Principle:Rapidsai Cuml Clustering Algorithm Configuration
| Knowledge Sources | |
|---|---|
| Domains | Machine_Learning, Clustering |
| Last Updated | 2026-02-08 00:00 GMT |
Overview
Clustering algorithm configuration is the process of selecting and parameterizing the appropriate clustering strategy -- centroid-based, density-based, or hierarchical density-based -- to match the geometric and statistical properties of a dataset.
Description
Different clustering algorithms embody fundamentally different assumptions about the structure of data. Proper configuration requires understanding these assumptions and choosing hyperparameters accordingly:
Centroid-Based Clustering (KMeans): Assumes clusters are convex, roughly spherical, and of similar size. The primary hyperparameters are:
- n_clusters (k): The number of clusters to find. Must be specified in advance.
- init: The initialization strategy for centroids (e.g., scalable k-means++, random). Good initialization reduces the risk of convergence to poor local optima.
- n_init: Number of independent runs with different initializations. The run with lowest inertia is selected.
- max_iter: Maximum number of Lloyd's iterations before stopping.
- tol: Convergence tolerance on centroid movement.
Density-Based Clustering (DBSCAN): Assumes clusters are regions of high point density separated by regions of low density. No assumption about cluster shape or count is needed. Key hyperparameters are:
- eps (epsilon): The maximum distance between two points for them to be considered neighbors. This defines the neighborhood radius.
- min_samples: The minimum number of points within eps-distance required for a point to be a core point and form a dense region.
- metric: The distance metric used for neighbor queries (euclidean, cosine, precomputed).
- algorithm: The nearest-neighbor search method (brute force, random ball cover).
Hierarchical Density-Based Clustering (HDBSCAN): Extends DBSCAN by building a hierarchy of clusterings across all density levels, then extracting the most persistent clusters. Key hyperparameters are:
- min_cluster_size: The smallest number of points that can constitute a cluster. Controls the granularity of detected clusters.
- min_samples: Controls how conservative the clustering is; higher values make the algorithm more robust to noise but may merge small clusters.
- cluster_selection_method: Either 'eom' (Excess of Mass) for variable-density clusters or 'leaf' for fine-grained clusters.
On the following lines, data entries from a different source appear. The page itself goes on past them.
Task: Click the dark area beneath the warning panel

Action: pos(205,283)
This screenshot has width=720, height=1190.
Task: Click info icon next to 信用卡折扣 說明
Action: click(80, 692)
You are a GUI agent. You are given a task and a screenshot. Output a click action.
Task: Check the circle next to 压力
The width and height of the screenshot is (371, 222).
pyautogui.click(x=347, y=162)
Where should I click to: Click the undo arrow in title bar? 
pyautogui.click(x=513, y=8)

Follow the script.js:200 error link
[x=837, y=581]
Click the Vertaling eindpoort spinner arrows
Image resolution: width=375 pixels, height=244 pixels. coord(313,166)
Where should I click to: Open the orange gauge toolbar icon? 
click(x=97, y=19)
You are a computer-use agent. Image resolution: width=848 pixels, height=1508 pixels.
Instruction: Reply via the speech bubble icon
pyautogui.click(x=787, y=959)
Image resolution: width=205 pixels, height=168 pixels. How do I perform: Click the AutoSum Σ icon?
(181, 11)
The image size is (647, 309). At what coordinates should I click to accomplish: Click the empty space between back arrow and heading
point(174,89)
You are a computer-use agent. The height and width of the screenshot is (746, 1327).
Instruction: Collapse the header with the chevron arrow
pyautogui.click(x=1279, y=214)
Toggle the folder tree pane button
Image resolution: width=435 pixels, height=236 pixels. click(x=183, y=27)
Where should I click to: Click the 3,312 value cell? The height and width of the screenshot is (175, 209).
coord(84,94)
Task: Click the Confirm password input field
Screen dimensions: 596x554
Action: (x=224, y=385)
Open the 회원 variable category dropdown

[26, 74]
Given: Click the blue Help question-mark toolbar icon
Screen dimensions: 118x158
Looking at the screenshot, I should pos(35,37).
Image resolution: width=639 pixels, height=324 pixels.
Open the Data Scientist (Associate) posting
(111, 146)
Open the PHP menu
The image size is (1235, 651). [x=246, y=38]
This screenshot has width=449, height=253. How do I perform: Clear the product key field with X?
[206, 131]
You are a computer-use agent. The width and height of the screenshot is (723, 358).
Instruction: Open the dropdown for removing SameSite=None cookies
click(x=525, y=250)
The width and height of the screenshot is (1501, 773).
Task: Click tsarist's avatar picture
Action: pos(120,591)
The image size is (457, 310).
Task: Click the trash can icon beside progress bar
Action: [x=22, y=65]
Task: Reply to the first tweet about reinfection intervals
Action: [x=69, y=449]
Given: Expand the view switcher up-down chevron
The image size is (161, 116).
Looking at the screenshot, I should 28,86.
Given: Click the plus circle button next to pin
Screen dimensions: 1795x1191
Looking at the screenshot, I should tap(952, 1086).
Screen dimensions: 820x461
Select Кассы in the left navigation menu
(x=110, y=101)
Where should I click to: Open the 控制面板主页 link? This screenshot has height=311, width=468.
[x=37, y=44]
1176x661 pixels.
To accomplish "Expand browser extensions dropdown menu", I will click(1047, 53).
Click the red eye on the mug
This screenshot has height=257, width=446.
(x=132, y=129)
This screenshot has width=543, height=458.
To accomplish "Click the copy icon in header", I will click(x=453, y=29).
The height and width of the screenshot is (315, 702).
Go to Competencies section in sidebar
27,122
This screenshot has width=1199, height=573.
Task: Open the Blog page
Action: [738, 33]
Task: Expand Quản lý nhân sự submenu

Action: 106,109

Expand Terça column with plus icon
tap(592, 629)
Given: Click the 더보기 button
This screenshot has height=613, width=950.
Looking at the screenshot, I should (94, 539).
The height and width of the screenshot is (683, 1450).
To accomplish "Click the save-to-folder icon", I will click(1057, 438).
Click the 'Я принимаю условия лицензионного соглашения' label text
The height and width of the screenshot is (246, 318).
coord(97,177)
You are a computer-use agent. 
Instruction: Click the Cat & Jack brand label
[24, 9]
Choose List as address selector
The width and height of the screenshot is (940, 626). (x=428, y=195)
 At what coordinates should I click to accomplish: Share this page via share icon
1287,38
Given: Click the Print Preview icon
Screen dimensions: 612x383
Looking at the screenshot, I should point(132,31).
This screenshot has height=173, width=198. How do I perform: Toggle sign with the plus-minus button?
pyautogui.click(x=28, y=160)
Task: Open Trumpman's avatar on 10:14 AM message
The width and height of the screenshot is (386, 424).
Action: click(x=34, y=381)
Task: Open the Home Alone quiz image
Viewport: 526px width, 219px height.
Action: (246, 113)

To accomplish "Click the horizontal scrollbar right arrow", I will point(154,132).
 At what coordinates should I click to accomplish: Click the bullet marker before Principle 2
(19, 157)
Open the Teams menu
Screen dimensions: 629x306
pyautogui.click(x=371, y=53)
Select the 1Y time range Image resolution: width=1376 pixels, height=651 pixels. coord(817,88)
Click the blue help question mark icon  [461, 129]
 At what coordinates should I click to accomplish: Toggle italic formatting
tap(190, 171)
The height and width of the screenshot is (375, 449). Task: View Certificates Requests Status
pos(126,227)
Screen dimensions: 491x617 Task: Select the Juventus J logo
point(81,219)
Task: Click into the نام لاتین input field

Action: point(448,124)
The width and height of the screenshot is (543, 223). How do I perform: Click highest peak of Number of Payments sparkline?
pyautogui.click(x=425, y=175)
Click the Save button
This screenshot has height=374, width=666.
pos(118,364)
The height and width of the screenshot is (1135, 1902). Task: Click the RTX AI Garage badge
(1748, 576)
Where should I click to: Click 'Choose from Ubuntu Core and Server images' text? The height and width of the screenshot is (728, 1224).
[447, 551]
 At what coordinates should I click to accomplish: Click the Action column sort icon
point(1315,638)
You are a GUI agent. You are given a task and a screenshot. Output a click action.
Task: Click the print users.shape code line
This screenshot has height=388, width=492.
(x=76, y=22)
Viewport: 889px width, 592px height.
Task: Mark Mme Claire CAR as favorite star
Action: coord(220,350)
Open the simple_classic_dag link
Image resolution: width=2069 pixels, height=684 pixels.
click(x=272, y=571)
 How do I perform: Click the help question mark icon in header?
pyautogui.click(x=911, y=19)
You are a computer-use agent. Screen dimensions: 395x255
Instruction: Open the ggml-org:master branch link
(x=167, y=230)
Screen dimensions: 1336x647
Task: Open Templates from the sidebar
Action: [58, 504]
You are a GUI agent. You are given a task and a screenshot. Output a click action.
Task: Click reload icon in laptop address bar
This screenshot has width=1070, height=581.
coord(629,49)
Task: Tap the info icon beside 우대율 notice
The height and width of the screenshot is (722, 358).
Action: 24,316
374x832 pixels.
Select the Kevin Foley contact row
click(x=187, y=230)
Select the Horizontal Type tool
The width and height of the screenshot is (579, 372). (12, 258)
- cluster_selection_epsilon: A distance threshold below which clusters are not split, enabling DBSCAN-like behavior at a given scale.
- alpha: A scaling parameter for the mutual reachability distance.
Usage
Algorithm configuration should be performed when:
- Starting a new clustering task and the data geometry is known or hypothesized.
- Tuning hyperparameters after initial exploratory runs.
- Switching between algorithms to compare results (e.g., KMeans for speed vs. HDBSCAN for robustness to noise and varying density).
Theoretical Basis
KMeans Configuration Theory: KMeans minimizes the within-cluster sum of squares (WCSS, also called inertia):
J = sum_{i=1}^{k} sum_{x in C_i} ||x - mu_i||^2
where mu_i is the centroid of cluster C_i. The choice of k directly determines the partitioning granularity. The k-means++ initialization samples initial centroids with probability proportional to squared distance from existing centroids, provably achieving an O(log k) approximation to the optimal WCSS.
DBSCAN Configuration Theory: DBSCAN defines clusters through the concepts of core points, directly reachable points, and density-connected points. A point p is a core point if |N_eps(p)| >= min_samples, where N_eps(p) is the set of points within distance eps of p. The eps parameter acts as a spatial resolution dial: too small and clusters fragment, too large and distinct clusters merge. The min_samples parameter controls noise tolerance.
HDBSCAN Configuration Theory: HDBSCAN constructs a mutual reachability graph where the distance between points x and y is:
d_mreach(x, y) = max(core_dist(x), core_dist(y), d(x, y))
where core_dist(x) is the distance from x to its min_samples-th nearest neighbor. A minimum spanning tree of this graph is built, then a condensed cluster tree is extracted. The cluster_selection_method ('eom' or 'leaf') determines how flat clusters are extracted from the hierarchy.